I’ve been reading a Literature textbook for the past several weeks. It’s the textbook my son will be using in 9th grade this fall, and I wanted to review it first. I probably won’t have him read everything in it. I like to tailor my kids’ reading, rather than just throwing at them everything that someone has put under the heading of “classic” or “required reading”. I try to include things I think they’ll enjoy reading, but also a few things that are, I don’t know, out of their comfort zone, I guess. I always tell them, “It’s okay with me if you decide you dislike a book, or an author, but you have to read it to decide.”
One of the things I read today was the story of King Midas. I’m sure you know it; guy loves gold more than anything and wishes he had more. One day a man comes to him and says he can grant his wish: that everything he touches from then on, will turn to gold. Midas is thrilled, until he realizes he can never eat or drink again. Worst of all, his delicate caress of his little daughter’s face turns her, too, to gold.
Punishment is a tricky thing, sometimes. When my kids were very young, I always wanted consequences for their actions to fit the crime as closely as possible. If they wouldn’t share a toy, then they lost the privilege of playing with it, with the hope that they would feel what their friend or sibling was feeling. I wanted any punishment I gave them to help them learn something.

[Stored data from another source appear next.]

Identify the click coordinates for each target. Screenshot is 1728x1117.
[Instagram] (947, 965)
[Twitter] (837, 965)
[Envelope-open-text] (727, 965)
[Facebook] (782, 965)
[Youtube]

We spent a few weeks studying King David in church recently, and one of the things the pastor talked about was David’s “punishment” for his crimes of adultery and murder in the Bathsheba chapter of his life. When the prophet Nathan presented to him the account of a man guilty of a similar crime, David proclaimed that the guilty man should restore fourfold for his offense.
The man, of course, was David himself, as Nathan then pointed out. And David’s proclaimed punishment became his own in a way, as he would lose four sons to early deaths (2 Samuel 12, 2 Samuel 13, 2 Samuel 18 and 1 Kings 2).
Judge not, we are told, lest we be judged. And, “with the same measure that you use, it will be measured back to you.” David’s punishment fit the crime. King Midas’ punishment was simply the fulfillment of his wish.
In the same way that we never know how God might answer our prayers, we never know what the consequences might be for our sins. Forgiveness is ours for the asking, but sometimes there’s no getting away from the consequences of our actions, and they might not look like we had anticipated. But in this, too, we can trust that His will is for our good.